El Ghorba Ghaddara. My English Cousin, réalisé par Karim Sayad
Le 13 septembre 2019
On avait déjà deviné un véritable talent de documentariste dans le très émouvant Babor Casanova (2015) qui suivait de fervents supporters du Mouloudia d’Alger et le Festival International du Film de Toronto ne s’y est pas trompé, en sélectionnant pour la deuxième fois consécutive un long métrage du réalisateur Algéro-Suisse Karim Sayad, dans la catégorie documentaires. Après Des Moutons et des Hommes (2017), c’est en effet My English Cousin (2019) qui a été projeté en première mondiale, il y a quelques jours en Ontario. Et le film tient toutes ses promesses. Karim Sayad a gagné tant en aisance qu’en liberté de ton. Il s’offre le plaisir de filmer patiemment les espaces et les gens et passe du ciel gris du nord de l’Angleterre à l’urbanisation anarchique de Sour El Ghozlane, avec maîtrise et talent.
Ses deux premiers films avaient permis au réalisateur de faire des rencontres incroyables et nous avaient offerts des personnages inoubliables, notamment Adlan en supporter fauché mais infatigable dans Babor Casanova et Habib en adorable looser, incapable d’élever un mouton suffisamment agressif pour combattre dans Des Moutons et des hommes. Cette fois-ci, comme l’indique le titre de documentaire, c’est un membre de sa famille qui a été la source d’inspiration de Karim Sayad. Filmer un proche n’est jamais chose aisée, mais lorsqu’il s’agit d’un cousin germain, auquel on est qui plus est très attaché, la tâche devient encore plus difficile.
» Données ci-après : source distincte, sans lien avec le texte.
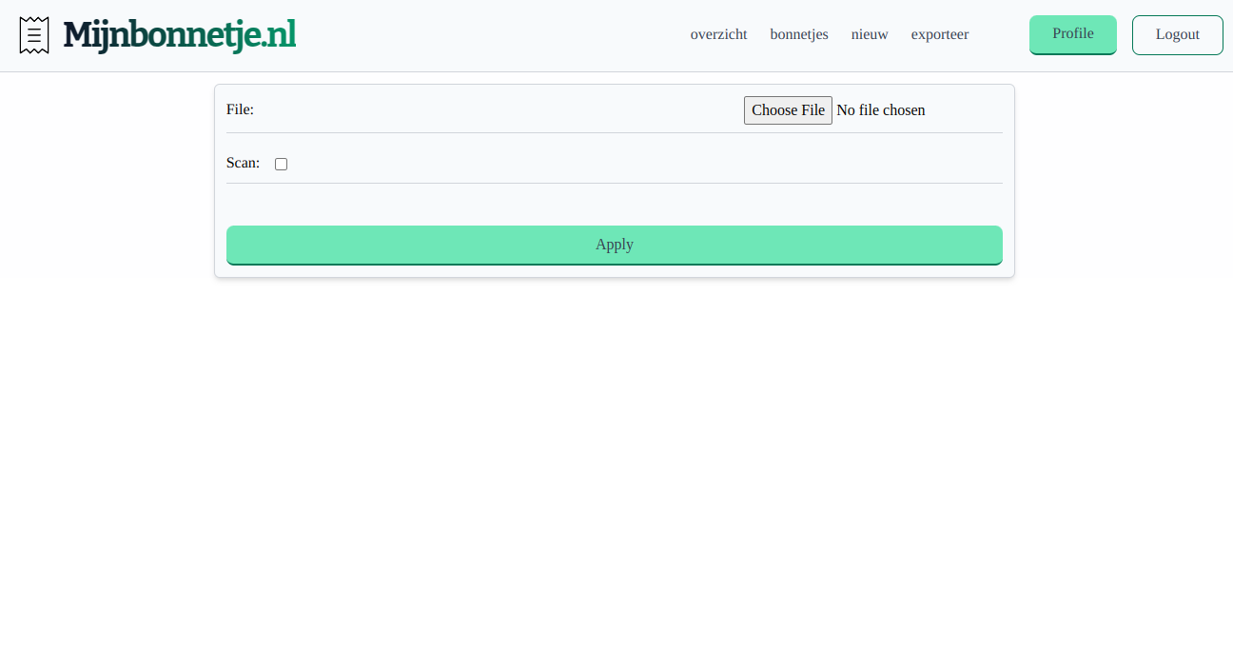Submit the form with Apply
1233x670 pixels.
click(614, 245)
La complicité entre Karim et Fahed est palpable à l’écran. Une bien belle séquence volée par le cameraman, les montre prenant ensemble un selfie en bord de mer, comme deux gamins qui n’auraient jamais vraiment grandi. Et pourtant, les voilà bel et bien adultes. Et c’est avec beaucoup de courage et de tendresse que Karim a suivi Fahed dans sa vie anglaise, dans la ville de Grimsby dont beaucoup de spectateurs entendra parler pour la première fois. Lieu improbable entre tous où s’est installé Fahed, après avoir émigré clandestinement en Angleterre. Si l’exil est une décision, elle est rarement faite de choix. Celui qui émigre ne fait pas le difficile. Il va où le portent ses pas, il va là où se trouve le travail, là où se dessine une opportunité. Peu importe le climat. Peu importe la contrée. Peu importe l’isolement. Peu importe si personne n’est capable de placer votre ville d’adoption sur une carte.

A la manière d’une comédie anglaise, le film est rythmé par des sous-titres de couleur orange (celui de Transpotting) sur fond noir. Il montre Fahed sans cesse au travail, ces journées sont autant de hard day’s night comme le chantaient jadis les Beatles, dans une autre cité ouvrière. Mais malheureusement, après 12 ans de mariage, Fahed ne parvient plus à trouver le réconfort auquel il aspire auprès de son épouse anglaise. Il se sépare non sans tristesse de sa femme et s’installe dans un appartement qu’il partage avec des colocataires anglais. Le voilà donc à la recherche d’un nouveau départ, d’une seconde vie qui va le (ra)mener en Algérie où il espère se réinstaller et pourquoi pas trouver une épouse, sous le regard dubitatif, parfois inquiet et même moqueur de sa famille.
Mais on est loin de Quatre mariages et un enterrement et de son happy-end, on est loin de The Full Monty et des chorégraphies loufoques d’ouvriers prêts à tout pour gagner quelques sous. On est dans la vraie vie. Celle que chante Sid Vicious dans la version punk de « My way ». La vie d’un homme qui essaye de trouver malgré l’adversité, contentement et joies simples. La vie de Fahed mais celle aussi de ses colocataires et amis anglais qui luttent quotidiennement pour garder un travail et survivre. Celle de la famille restée au pays et qui ne comprend pas toujours très bien ce qui passe par la tête de Fahed. Se comprend-t-il d’ailleurs lui-même ?
Dans un film très poignant, Karim Sayad réussit à transmettre à l’image les affres de l’exil, la difficulté de s’enraciner à nouveau, l’impossibilité du retour, les malentendus et les quiproquos entre ceux qui restent et ceux qui partent. C’est aussi avec beaucoup d’humour – car si les Anglais en ont, on sait que les Algériens n’en manquent pas - qu’il rend hommage à un parcours incroyable qui force l’admiration et qui rappellera à qui veut l’entendre qu’on ne quitte jamais sa terre de gaîté de cœur, qu’on fait de son mieux, qu’on travaille sans relâche, en espérant sans cesse des jours meilleurs. Peut-être ceux que nous réserve l’Algérie de demain.